Goal =>
Copy the rows from the line with "Return the [X, Y]" through the last row, replacing "center point" with "midpoint" and changing nothing else. Omit the pictures.

* START Input for this task *

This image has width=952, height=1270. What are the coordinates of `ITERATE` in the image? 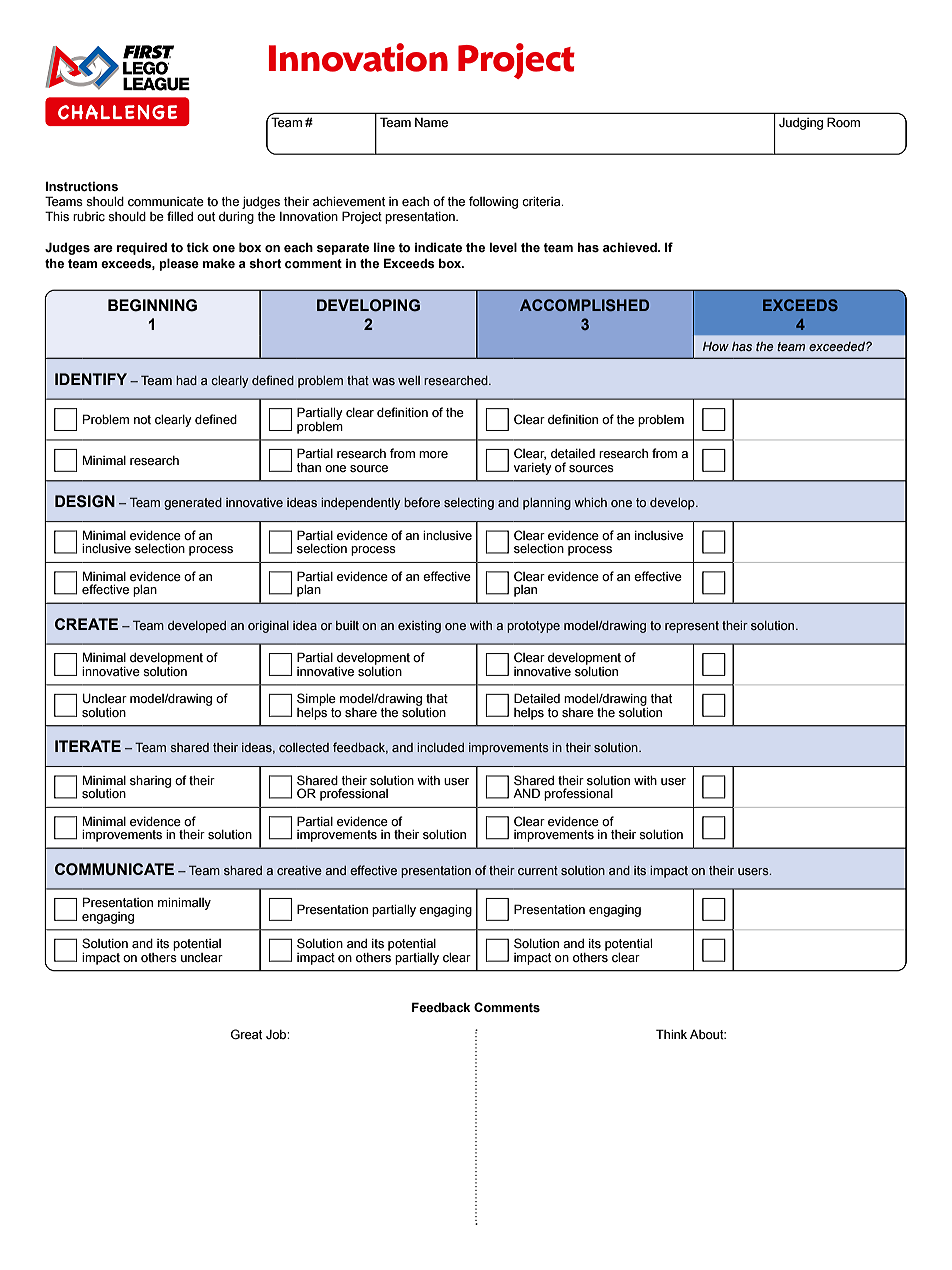 It's located at (88, 746).
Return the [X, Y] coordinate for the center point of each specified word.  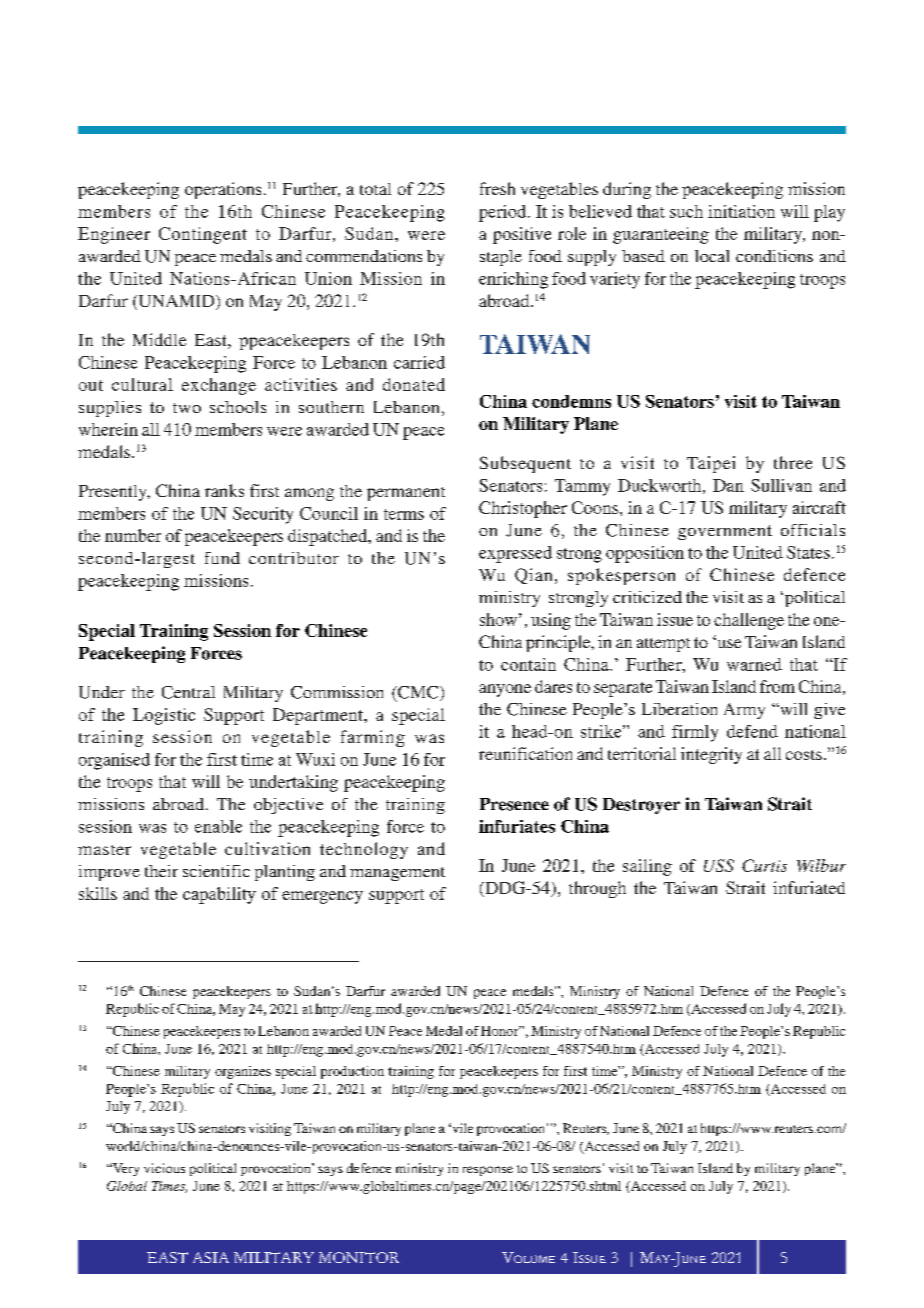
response [488, 1171]
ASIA [211, 1257]
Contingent [203, 235]
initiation [741, 211]
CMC [418, 693]
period [504, 213]
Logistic [164, 716]
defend [752, 731]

* END Input for this task *

Task response =>
Return the [X, Y] coordinate for the midpoint of each specified word.  
response [488, 1171]
ASIA [211, 1257]
Contingent [203, 235]
initiation [741, 211]
CMC [418, 693]
period [504, 213]
Logistic [164, 716]
defend [752, 731]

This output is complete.